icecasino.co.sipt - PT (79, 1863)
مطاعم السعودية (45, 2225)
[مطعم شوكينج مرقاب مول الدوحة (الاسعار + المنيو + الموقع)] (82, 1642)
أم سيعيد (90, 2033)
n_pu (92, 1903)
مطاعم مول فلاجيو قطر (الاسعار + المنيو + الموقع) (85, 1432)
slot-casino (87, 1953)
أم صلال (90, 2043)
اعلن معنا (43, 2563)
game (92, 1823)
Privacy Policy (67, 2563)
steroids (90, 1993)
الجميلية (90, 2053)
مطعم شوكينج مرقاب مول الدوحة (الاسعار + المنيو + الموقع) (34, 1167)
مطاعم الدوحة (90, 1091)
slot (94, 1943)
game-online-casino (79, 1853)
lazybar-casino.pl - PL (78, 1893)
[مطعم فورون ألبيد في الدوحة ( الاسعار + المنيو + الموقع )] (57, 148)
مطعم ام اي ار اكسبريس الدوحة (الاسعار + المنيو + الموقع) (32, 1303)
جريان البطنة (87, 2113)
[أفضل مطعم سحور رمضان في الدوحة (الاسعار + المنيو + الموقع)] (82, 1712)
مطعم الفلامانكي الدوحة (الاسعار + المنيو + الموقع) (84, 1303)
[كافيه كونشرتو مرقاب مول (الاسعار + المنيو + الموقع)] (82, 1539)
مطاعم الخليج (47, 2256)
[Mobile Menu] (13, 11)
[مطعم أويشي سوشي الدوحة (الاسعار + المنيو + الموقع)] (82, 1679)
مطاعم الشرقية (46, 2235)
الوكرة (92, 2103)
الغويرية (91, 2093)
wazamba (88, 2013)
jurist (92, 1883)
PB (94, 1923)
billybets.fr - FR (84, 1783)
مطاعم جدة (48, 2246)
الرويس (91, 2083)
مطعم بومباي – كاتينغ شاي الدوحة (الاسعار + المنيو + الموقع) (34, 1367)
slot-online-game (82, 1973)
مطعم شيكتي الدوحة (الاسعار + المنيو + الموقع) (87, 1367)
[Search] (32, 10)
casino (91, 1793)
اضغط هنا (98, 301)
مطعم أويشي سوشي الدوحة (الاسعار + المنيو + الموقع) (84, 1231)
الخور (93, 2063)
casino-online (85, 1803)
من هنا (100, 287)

◇ ◇ ◇ ◇

> [ABOUT THIS TASK] Write out the material above exactly and in full.

> [SOLUTION FOR THIS TASK]
icecasino.co.sipt - PT (79, 1863)
مطاعم السعودية (45, 2225)
[مطعم شوكينج مرقاب مول الدوحة (الاسعار + المنيو + الموقع)] (82, 1642)
أم سيعيد (90, 2033)
n_pu (92, 1903)
مطاعم مول فلاجيو قطر (الاسعار + المنيو + الموقع) (85, 1432)
slot-casino (87, 1953)
أم صلال (90, 2043)
اعلن معنا (43, 2563)
game (92, 1823)
Privacy Policy (67, 2563)
steroids (90, 1993)
الجميلية (90, 2053)
مطعم شوكينج مرقاب مول الدوحة (الاسعار + المنيو + الموقع) (34, 1167)
مطاعم الدوحة (90, 1091)
slot (94, 1943)
game-online-casino (79, 1853)
lazybar-casino.pl - PL (78, 1893)
[مطعم فورون ألبيد في الدوحة ( الاسعار + المنيو + الموقع )] (57, 148)
مطعم ام اي ار اكسبريس الدوحة (الاسعار + المنيو + الموقع) (32, 1303)
جريان البطنة (87, 2113)
[أفضل مطعم سحور رمضان في الدوحة (الاسعار + المنيو + الموقع)] (82, 1712)
مطعم الفلامانكي الدوحة (الاسعار + المنيو + الموقع) (84, 1303)
[كافيه كونشرتو مرقاب مول (الاسعار + المنيو + الموقع)] (82, 1539)
مطاعم الخليج (47, 2256)
[Mobile Menu] (13, 11)
[مطعم أويشي سوشي الدوحة (الاسعار + المنيو + الموقع)] (82, 1679)
مطاعم الشرقية (46, 2235)
الوكرة (92, 2103)
الغويرية (91, 2093)
wazamba (88, 2013)
jurist (92, 1883)
PB (94, 1923)
billybets.fr - FR (84, 1783)
مطاعم جدة (48, 2246)
الرويس (91, 2083)
مطعم بومباي – كاتينغ شاي الدوحة (الاسعار + المنيو + الموقع) (34, 1367)
slot-online-game (82, 1973)
مطعم شيكتي الدوحة (الاسعار + المنيو + الموقع) (87, 1367)
[Search] (32, 10)
casino (91, 1793)
اضغط هنا (98, 301)
مطعم أويشي سوشي الدوحة (الاسعار + المنيو + الموقع) (84, 1231)
الخور (93, 2063)
casino-online (85, 1803)
من هنا (100, 287)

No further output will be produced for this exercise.